Исходный текст:
══════════
Можно говорить о пяти этнических компонентах, которые приняли участие в формировании японской народности: айнском, индонезийском (кумасо, хаято), древнем восточноазиатском (предки ва), собственно корейском и собственно китайском.
Процесс образования японского народа происходил в период яёи, когда разведение риса стало основой японского хозяйства, и до нашей эры. Уже тогда появился японский язык. Формирование японской народности в экономическом отношении обязано тому обстоятельству, что аборигены Центрального и Южного Китая внесли в Японию культуру поливного риса. Сам народ наладил культурное общение между Японией, с одной стороны, и Маньчжурией и Северным Китаем — с другой (через Корею). Культура металла маньчжурского и корейского происхождения была занесена в Японию, а кровь их носителей смешалась с кровью населения Западной Японии. Режим Ямато был создан наездниками Восточной Маньчжурии. Эти наездники первоначально двигались на юг со своей родины и завоевали Южную Корею. После поражения им пришлось затвориться в Мимане, откуда они двинулись на Северное Кюсю примерно в первой половине VI в. В конце IV и начале V в. они настолько усилились, что смогли вернуть господство над Южной Кореей, перенести политический центр в Китай, основать там режим Ямато и перейти к объединению страны.
Иноземцы прибыли в Японию через Корейский полуостров тремя волнами: IV — начало V в.; вторая половина VI — начало VII в.; 60-е годы VII—VIII в. Всех иммигрантов селили компактными группами в строго определенных районах.
С V в. ая особенно густо расселялись на Хонсю по побережью внутреннего Японского моря, вблизи тех мест, где размещались царские ставки. Поселения ая (ямато-но ая) находились в провинциях Ямато, Кавати. Хата придерживались той же тенденции — жить вблизи ставок царя и поселились в основном в провинциях Ямасиро, Сэтцу, Кавати. Названия «ая» и «хата» как родовые фамилии иммигрантов в первом поколении упоминаются уже в V в.
С V в. хата заселяли побережье внутреннего Японского моря, восточное побережье Кюсю, западное побережье Сикоку, южное побережье Хонсю. Затем они переселились в провинции Бидзэн, Сацума, Сэтцу, Кавати, Танива, Ямато, Ямасиро и далее в Тикацуоми, Мино.
══════════
Данные ниже:
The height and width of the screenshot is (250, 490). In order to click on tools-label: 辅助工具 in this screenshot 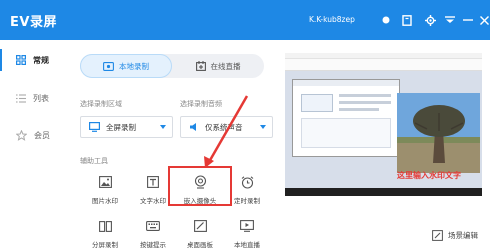, I will do `click(94, 161)`.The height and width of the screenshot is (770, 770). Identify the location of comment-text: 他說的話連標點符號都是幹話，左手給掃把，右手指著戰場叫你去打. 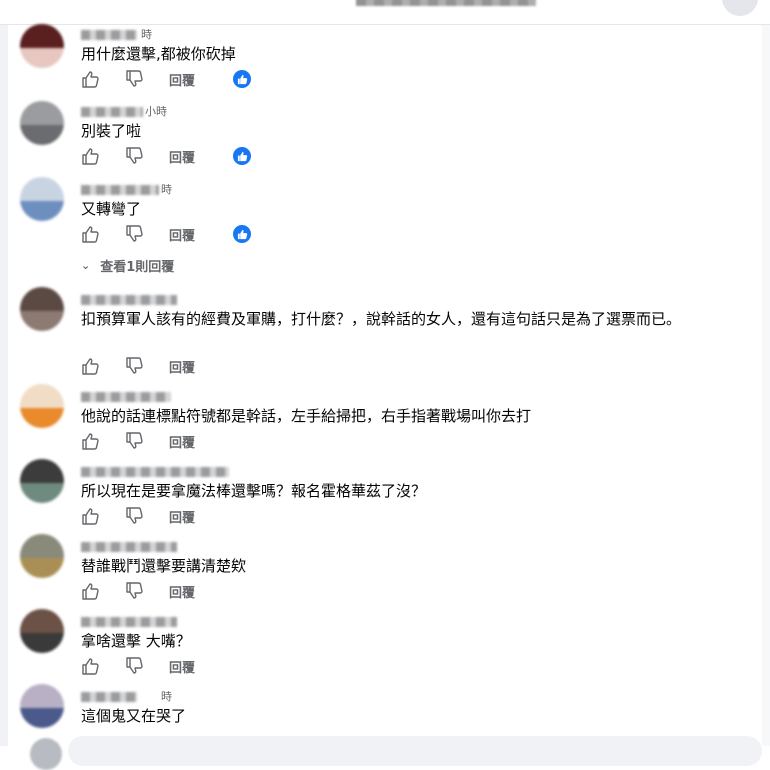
══════════
О задании: Перепишите фрагмент исходного текста, всё начиная с «Иноземцы прибыли в» и вплоть до «в Тикацуоми, Мино.», и замените в нём «Кавати» на «Каваути».

Ответ:
Иноземцы прибыли в Японию через Корейский полуостров тремя волнами: IV — начало V в.; вторая половина VI — начало VII в.; 60-е годы VII—VIII в. Всех иммигрантов селили компактными группами в строго определенных районах.
С V в. ая особенно густо расселялись на Хонсю по побережью внутреннего Японского моря, вблизи тех мест, где размещались царские ставки. Поселения ая (ямато-но ая) находились в провинциях Ямато, Каваути. Хата придерживались той же тенденции — жить вблизи ставок царя и поселились в основном в провинциях Ямасиро, Сэтцу, Каваути. Названия «ая» и «хата» как родовые фамилии иммигрантов в первом поколении упоминаются уже в V в.
С V в. хата заселяли побережье внутреннего Японского моря, восточное побережье Кюсю, западное побережье Сикоку, южное побережье Хонсю. Затем они переселились в провинции Бидзэн, Сацума, Сэтцу, Каваути, Танива, Ямато, Ямасиро и далее в Тикацуоми, Мино.